The output includes WIPER scores at initialization and after the requested
iteration count, UFC/logUFC scores, p-values, significance symbols, ranks, and
an extended flag for inferred novel edges.
from wiper import read_interactions, run_wiper1, run_wiper2
interactions = read_interactions("interactions.tsv")
result = run_wiper1(interactions, sigma=0.2, iterations=200, include_novel=True)
result.to_frame().to_csv("wiper_edges.tsv", sep="\t", index=False)
# Path-aware WIPER2 variant:
path_result = run_wiper2(interactions, sigma=0.85, iterations=200)See python/README.md for implementation details,
parallel CPU/GPU performance notes, and test commands.
run_wiper1 preserves the published WIPER idea: compute an optimal-path
node matrix D, transform endpoint distances into an edge-to-edge matrix X,
then diffuse scores on X.
run_wiper2 is a path-aware variant: compute which shortest weighted
paths actually traverse each edge, build a sparse edge-by-node-pair credit
matrix WP, construct an edge co-path graph WP @ WP.T, and run
WINNER-style restart propagation over that edge graph. This is often the more
direct model if the scientific question is "which associations carry optimal
network flow?"
WIPER2 is free for non-commercial research, education, evaluation, and
academic use. Commercial use requires a separate written license granted by
Dr. Jake Chen or another authorized copyright holder. See
LICENSE-WIPER2-NONCOMMERCIAL.md.
The web explorer (wiper-web) runs a local browser-facing tool for loading or
generating small networks, toggling raw/WIPER1/WIPER2 edge scores, inspecting
rank tables, and trimming the plot to a top-N or top-percent backbone.

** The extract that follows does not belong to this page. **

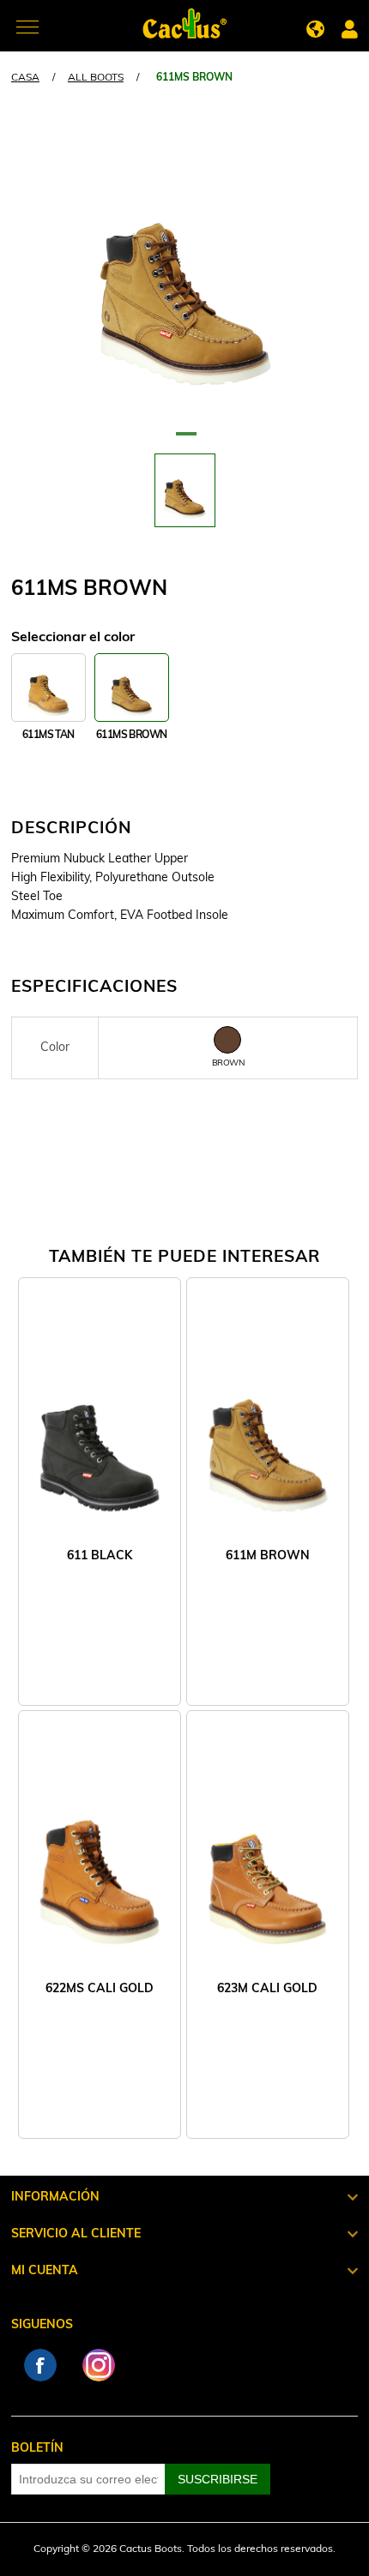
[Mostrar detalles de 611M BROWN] (267, 1431)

WIPER2 parallelizes the expensive shortest-path edge-credit construction over
source-node blocks with joblib process workers (--n-jobs -1 uses all detected
CPU cores). The final WINNER-style restart phase can dispatch to PyTorch CUDA
or Apple MPS when available, although the current benchmark machine exposed
only CPU.
On an Apple M4 with 10 detected CPU cores, a synthetic 300-node / 900-edge
scale-free network improved from 1.33 s with one worker to 0.57 s with 10
workers for a full 200-iteration WIPER2 run. See
python/README.md and
python/benchmarks/benchmark_wiper2.py
for the detailed table and reproducible benchmark command.